(Stored data entries)
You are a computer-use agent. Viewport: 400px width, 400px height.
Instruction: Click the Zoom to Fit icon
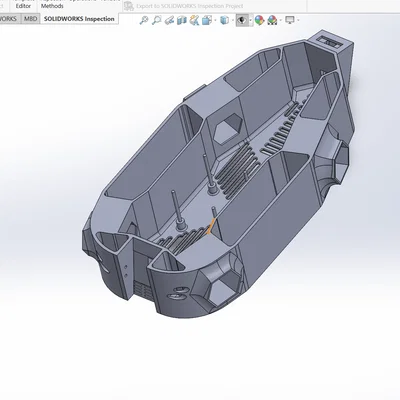144,20
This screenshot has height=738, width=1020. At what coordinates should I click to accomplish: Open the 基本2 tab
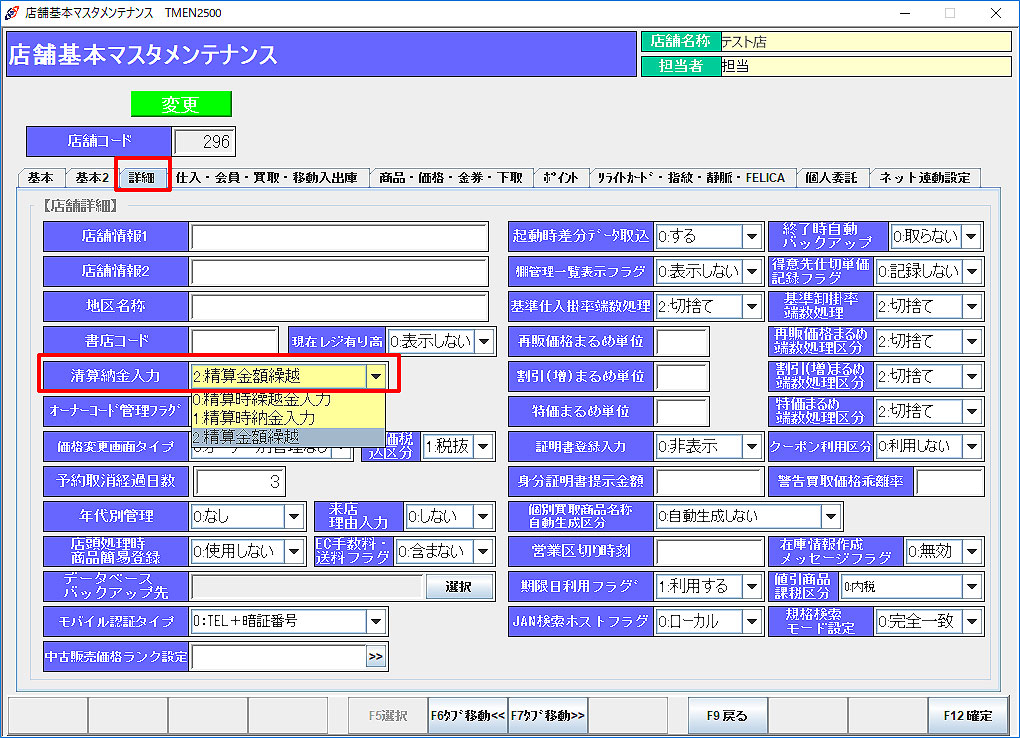tap(92, 178)
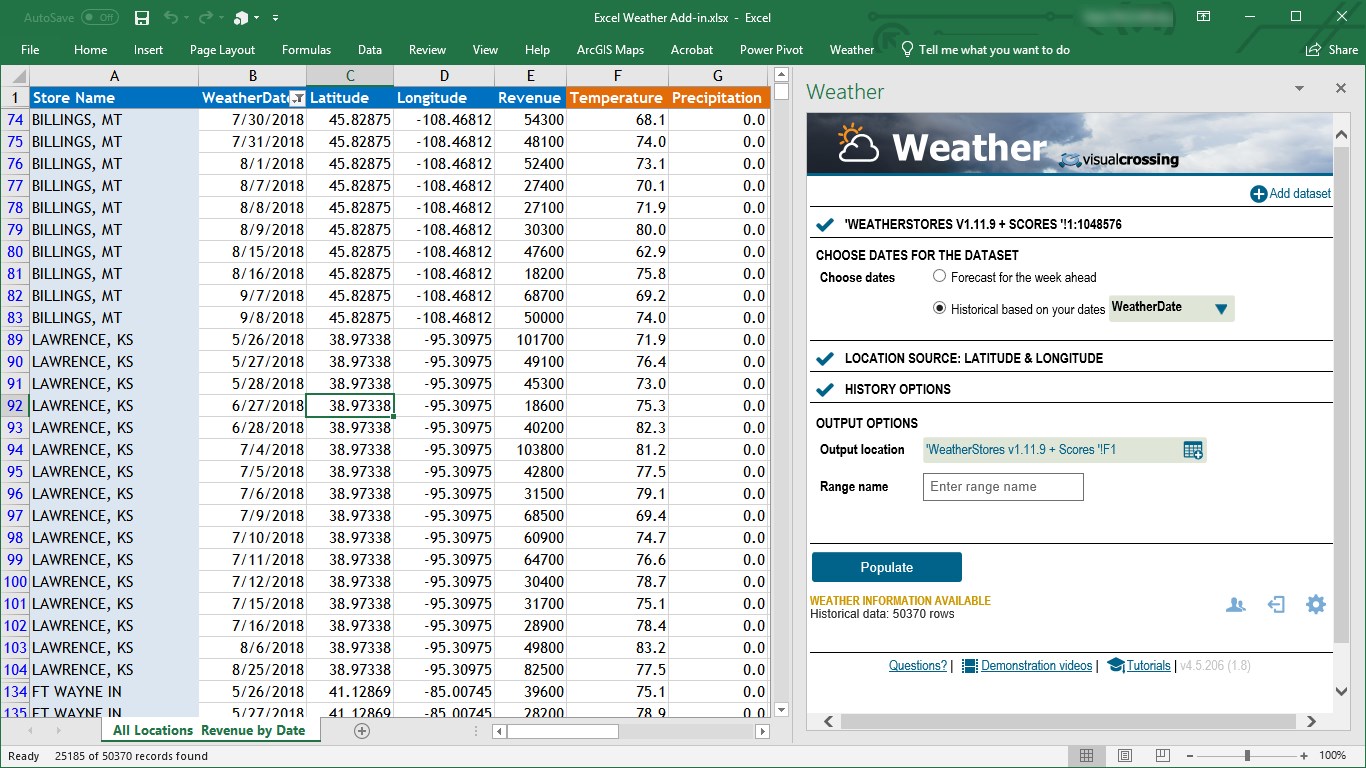
Task: Click the output location cell picker icon
Action: [x=1193, y=450]
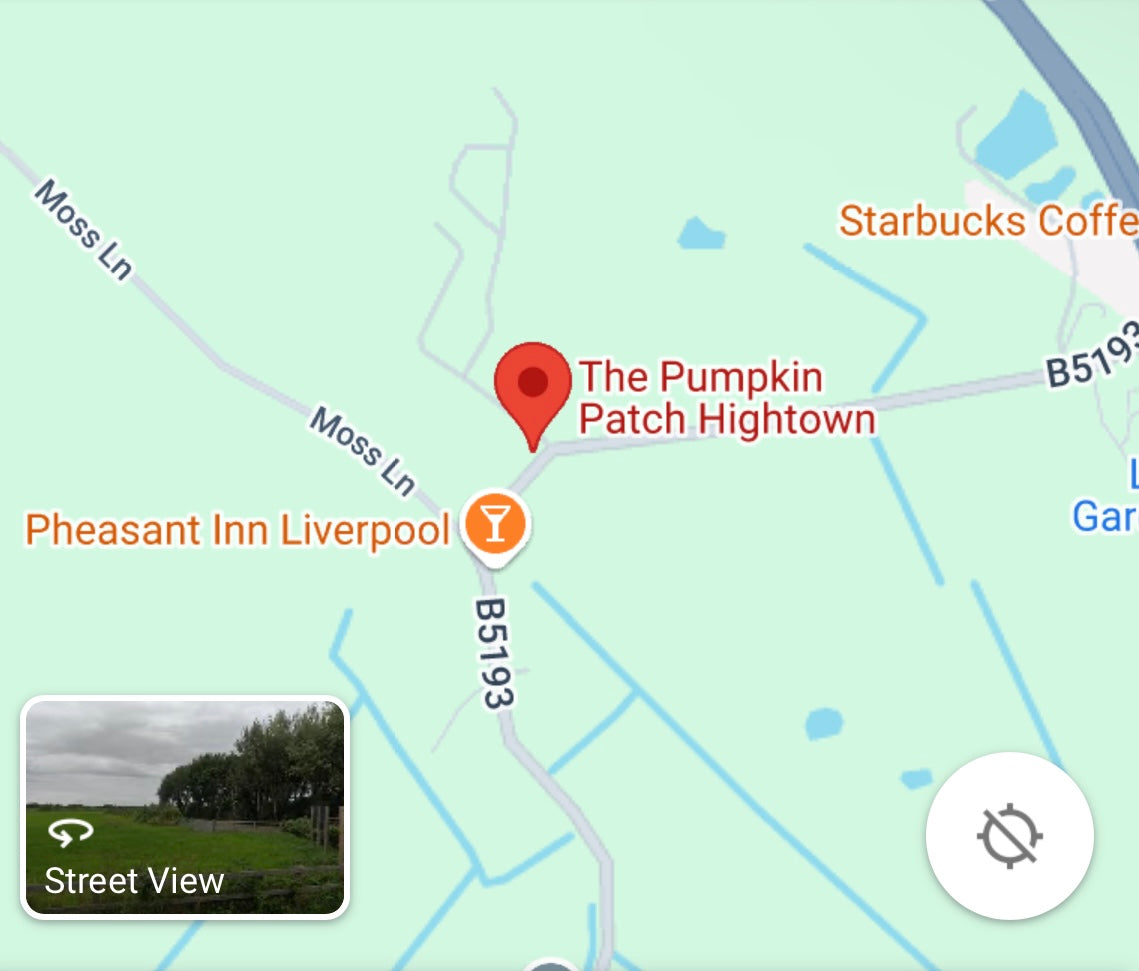Select the vertical B5193 road label
Screen dimensions: 1139x971
tap(494, 654)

▶ **Exercise details**
Your copy should run from the line that has "This screenshot has" through the last line above, exactly, with both ends in and pictures out.

▶ **Written solution**
This screenshot has height=738, width=1020. At what coordinates should I click to accomplish: Open the 基本2 tab
tap(92, 178)
Task: Click the output location cell picker icon
Action: [x=1193, y=450]
Select the vertical B5193 road label
Screen dimensions: 1139x971
tap(494, 654)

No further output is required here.